PISTOL BUTTE
Deschutes County - Deschutes National Forest - 20S-15E-33
June 7, 1932: "In early June, R.C. Burgess, Ranger, is working on a four and a half mile telephone line to the summit of Pistol Butte and if the weather conditions continue the brush removed from the site will be burned." (The Bend Bulletin)
August 13, 1932: "A 30 foot tower for the lookout house approved for Pistol Butte, in the La Pine district, will be started in about a week. It will be necessary to haul material to the top of Pistol Butte with horses or a tractor."
(The Bend Bulletin)
1933: A 20-foot round timber tower with a 14x14 L-4 hip-roof lookout cab was completed at a cost of $1,172.94.
June 19, 1933: "Mr. and Mrs. Frederick H. Vogel were married last Saturday night and will spend the summer on Pistol Butte, where Vogel is to be stationed as a forest service lookout." (The Bend Bulletin)

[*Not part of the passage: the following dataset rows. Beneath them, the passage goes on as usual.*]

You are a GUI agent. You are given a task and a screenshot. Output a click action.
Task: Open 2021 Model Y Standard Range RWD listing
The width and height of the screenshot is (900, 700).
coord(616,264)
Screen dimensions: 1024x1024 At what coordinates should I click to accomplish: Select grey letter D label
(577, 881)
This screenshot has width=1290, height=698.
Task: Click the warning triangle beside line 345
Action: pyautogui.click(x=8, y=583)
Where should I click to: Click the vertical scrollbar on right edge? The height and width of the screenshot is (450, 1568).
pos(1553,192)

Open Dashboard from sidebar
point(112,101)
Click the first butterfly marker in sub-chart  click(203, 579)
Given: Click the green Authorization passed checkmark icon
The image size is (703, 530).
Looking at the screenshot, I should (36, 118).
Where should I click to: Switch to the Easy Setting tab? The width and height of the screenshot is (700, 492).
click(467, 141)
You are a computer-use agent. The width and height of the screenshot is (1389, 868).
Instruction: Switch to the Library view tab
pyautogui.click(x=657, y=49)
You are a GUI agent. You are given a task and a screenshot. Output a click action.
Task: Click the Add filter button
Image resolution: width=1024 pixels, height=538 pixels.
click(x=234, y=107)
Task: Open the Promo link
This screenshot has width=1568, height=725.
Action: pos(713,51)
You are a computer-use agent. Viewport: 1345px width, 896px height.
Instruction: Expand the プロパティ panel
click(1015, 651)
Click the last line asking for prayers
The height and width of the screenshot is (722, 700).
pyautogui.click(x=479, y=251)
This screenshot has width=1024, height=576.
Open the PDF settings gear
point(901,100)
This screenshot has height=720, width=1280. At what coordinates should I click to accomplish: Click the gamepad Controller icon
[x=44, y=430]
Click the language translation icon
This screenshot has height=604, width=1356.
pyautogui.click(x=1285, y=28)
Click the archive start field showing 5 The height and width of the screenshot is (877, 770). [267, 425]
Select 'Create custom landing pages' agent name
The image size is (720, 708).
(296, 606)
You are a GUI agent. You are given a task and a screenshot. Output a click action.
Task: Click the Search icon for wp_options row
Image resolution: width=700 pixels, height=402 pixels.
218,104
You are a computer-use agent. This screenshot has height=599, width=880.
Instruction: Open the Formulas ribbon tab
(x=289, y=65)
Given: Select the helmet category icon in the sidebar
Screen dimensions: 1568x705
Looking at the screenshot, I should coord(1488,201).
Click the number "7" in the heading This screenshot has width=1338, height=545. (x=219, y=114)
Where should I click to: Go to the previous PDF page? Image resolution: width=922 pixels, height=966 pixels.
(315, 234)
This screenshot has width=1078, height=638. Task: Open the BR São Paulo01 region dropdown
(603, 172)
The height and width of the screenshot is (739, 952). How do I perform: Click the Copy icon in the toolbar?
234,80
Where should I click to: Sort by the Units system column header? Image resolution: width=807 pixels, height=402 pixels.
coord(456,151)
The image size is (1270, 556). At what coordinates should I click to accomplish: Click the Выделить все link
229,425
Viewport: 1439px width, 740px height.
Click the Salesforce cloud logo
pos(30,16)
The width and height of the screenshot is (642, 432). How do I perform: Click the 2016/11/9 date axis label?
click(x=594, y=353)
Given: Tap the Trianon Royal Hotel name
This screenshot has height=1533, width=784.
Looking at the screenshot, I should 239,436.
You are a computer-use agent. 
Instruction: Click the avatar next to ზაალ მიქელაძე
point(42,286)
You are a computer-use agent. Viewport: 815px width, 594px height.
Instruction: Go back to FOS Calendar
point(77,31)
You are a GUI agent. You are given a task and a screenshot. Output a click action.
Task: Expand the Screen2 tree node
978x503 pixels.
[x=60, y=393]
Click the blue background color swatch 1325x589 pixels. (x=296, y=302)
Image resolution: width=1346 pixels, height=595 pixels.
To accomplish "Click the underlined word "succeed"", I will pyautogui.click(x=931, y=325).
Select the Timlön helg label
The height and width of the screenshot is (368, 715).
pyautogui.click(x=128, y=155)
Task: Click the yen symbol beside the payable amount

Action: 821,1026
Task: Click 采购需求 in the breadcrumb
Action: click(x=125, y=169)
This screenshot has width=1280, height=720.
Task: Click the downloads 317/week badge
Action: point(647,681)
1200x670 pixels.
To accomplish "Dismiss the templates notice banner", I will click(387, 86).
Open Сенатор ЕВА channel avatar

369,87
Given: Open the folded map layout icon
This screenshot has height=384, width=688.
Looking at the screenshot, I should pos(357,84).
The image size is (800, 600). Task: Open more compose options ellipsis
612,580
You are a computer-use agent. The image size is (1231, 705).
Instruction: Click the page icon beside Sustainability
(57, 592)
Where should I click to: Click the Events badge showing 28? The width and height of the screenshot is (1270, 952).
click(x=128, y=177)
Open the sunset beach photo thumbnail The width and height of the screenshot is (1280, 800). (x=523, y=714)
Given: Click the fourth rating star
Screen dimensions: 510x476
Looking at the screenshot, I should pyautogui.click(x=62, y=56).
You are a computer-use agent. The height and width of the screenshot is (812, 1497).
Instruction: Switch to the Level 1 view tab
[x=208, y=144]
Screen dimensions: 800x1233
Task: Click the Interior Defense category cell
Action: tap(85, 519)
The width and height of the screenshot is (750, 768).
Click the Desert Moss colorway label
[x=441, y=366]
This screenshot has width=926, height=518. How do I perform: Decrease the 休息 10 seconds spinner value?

August 5, 1933: "Using his fire finder, Fred Vogel, lookout on Pistol Butte, took a “shot” at the full moon last night and confirmed the statement of astronomers that the earth’s attendant orb has a diameter well in excess of 2000 miles. Vogel didn’t doubt the data of astronomers, for he is a former Carnegie Tech student, but he had a desire to try out his fire finder on some distant object that is really distant. The moon last night happened to be about 238,840 miles away. Despite this great distance, Vogel came within 65 miles of calculating the exact diameter of the moon, 2,162 miles, with his fire finder.
In taking his reading of the moon, Vogel used the same system lookouts use in estimating the diameter of a fire blazing in the midstate woods, the tangent offset being calculated from the angular difference of readings.
Although he closely calculated the diameter of the moon, Vogel did not submit any figures as to the time it would take a Deschutes fireman to reach the satellite providing a fire were found burning near one of the craters.
(The Bend Bulletin)
1954: Lookout training was conducted this year at the tower.